I have a df
with the following schema,
g_hut: string
date: date
arr_data:array
element:struct
Id:string
Q_Id:string
Q_Type:string
I want to convert the arr_data
column from Array(Struct)
to Array(Map)
.
g_hut: string
date: date
arr_data:array
element:map
key:string
value:string
Original arr_data
column's Row looks like this,
arr_data:
[
{'Id': '12a', 'Q_Id': 'uac', 'Q_Type': 'action'},
{'Id': '', 'Q_Id': '', ''},
{'Id': '76v', 'Q_Id': '', 'Q_Type': 'form'}
]
I tried the following,
df = df.withColumn("arr_data_map", f.array(f.create_map(
f.lit("Id"), f.col("arr_data.Id"),
f.lit("Q_Id"), f.col("arr_data.Q_Id"),
f.lit("Q_Type"), f.col("arr_data.Q_Type")
)))
I get the following result,
[
{'Id': ['12a', '', '76v']},
{'Q_Id': ['uac', '','']},
{'Q_Type': ['action', '', 'form']}
]
This is not what I want. I want the original arr_data
with the Map
schema as mentioned above. How can I achieve this?

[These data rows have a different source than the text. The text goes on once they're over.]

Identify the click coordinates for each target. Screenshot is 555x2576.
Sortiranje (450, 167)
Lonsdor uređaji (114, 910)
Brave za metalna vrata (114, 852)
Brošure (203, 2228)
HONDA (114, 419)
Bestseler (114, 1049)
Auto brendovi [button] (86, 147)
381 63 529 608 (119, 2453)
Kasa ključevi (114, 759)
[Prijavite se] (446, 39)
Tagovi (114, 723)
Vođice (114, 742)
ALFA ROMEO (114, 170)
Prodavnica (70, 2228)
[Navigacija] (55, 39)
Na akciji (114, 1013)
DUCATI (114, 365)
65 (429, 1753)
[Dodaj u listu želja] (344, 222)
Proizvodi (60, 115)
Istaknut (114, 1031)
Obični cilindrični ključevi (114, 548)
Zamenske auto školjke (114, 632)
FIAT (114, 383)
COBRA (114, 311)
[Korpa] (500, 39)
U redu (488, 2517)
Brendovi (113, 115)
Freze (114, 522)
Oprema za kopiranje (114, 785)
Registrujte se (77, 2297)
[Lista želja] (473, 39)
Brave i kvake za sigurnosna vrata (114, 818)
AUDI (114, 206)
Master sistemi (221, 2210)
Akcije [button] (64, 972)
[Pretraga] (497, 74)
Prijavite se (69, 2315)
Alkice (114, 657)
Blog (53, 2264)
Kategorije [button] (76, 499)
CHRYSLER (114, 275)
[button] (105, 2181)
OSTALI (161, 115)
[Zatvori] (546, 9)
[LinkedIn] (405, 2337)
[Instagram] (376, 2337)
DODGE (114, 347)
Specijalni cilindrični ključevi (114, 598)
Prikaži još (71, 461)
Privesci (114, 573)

Below to create a sample df
(original) with schema that has array(struct),
data = [
('A', datetime.date(2022, 1, 1), [{'Id': '12a', 'Q_Id': 'uac', 'Q_Type': 'action'},
{'Id': '', 'Q_Id': '', 'Q_Type': ''},
{'Id': '76v', 'Q_Id': '', 'Q_Type': 'form'}]),
('B', datetime.date(2022, 1, 2), [{'Id': '34b', 'Q_Id': 'abc', 'Q_Type': 'action'},
{'Id': '56c', 'Q_Id': 'def', 'Q_Type': 'form'},
{'Id': '78d', 'Q_Id': 'ghi', 'Q_Type': 'action'}])
]
# Define the schema
schema = t.StructType([t.StructField("g_hut", t.StringType()),
t.StructField("date", t.DateType()),
t.StructField("arr_data", t.ArrayType(
t.StructType([
t.StructField("Id", t.StringType()),
t.StructField("Q_Id", t.StringType()),
t.StructField("Q_Type", t.StringType())]))
)
])
# Create a DataFrame
df = spark.createDataFrame(data, schema=schema)
Apply a higher-order transformation function to transform each struct inside the array to the corresponding map representation:
out = df.withColumn(
'arr_data',
F.transform(
'arr_data',
lambda x: F.create_map(
F.lit('Id'), x.Id,
F.lit('Q_Id'), x.Q_Id,
F.lit('Q_Type'), x.Q_Type
)
)
)
out.show()
Output:
+-----+----------+----------------------------------------------------------------------------------------------------------------------------------+
|g_hut|date |arr_data |
+-----+----------+----------------------------------------------------------------------------------------------------------------------------------+
|A |2022-01-01|[{Id -> 12a, Q_Id -> uac, Q_Type -> action}, {Id -> , Q_Id -> , Q_Type -> }, {Id -> 76v, Q_Id -> , Q_Type -> form}] |
|B |2022-01-02|[{Id -> 34b, Q_Id -> abc, Q_Type -> action}, {Id -> 56c, Q_Id -> def, Q_Type -> form}, {Id -> 78d, Q_Id -> ghi, Q_Type -> action}]|
+-----+----------+----------------------------------------------------------------------------------------------------------------------------------+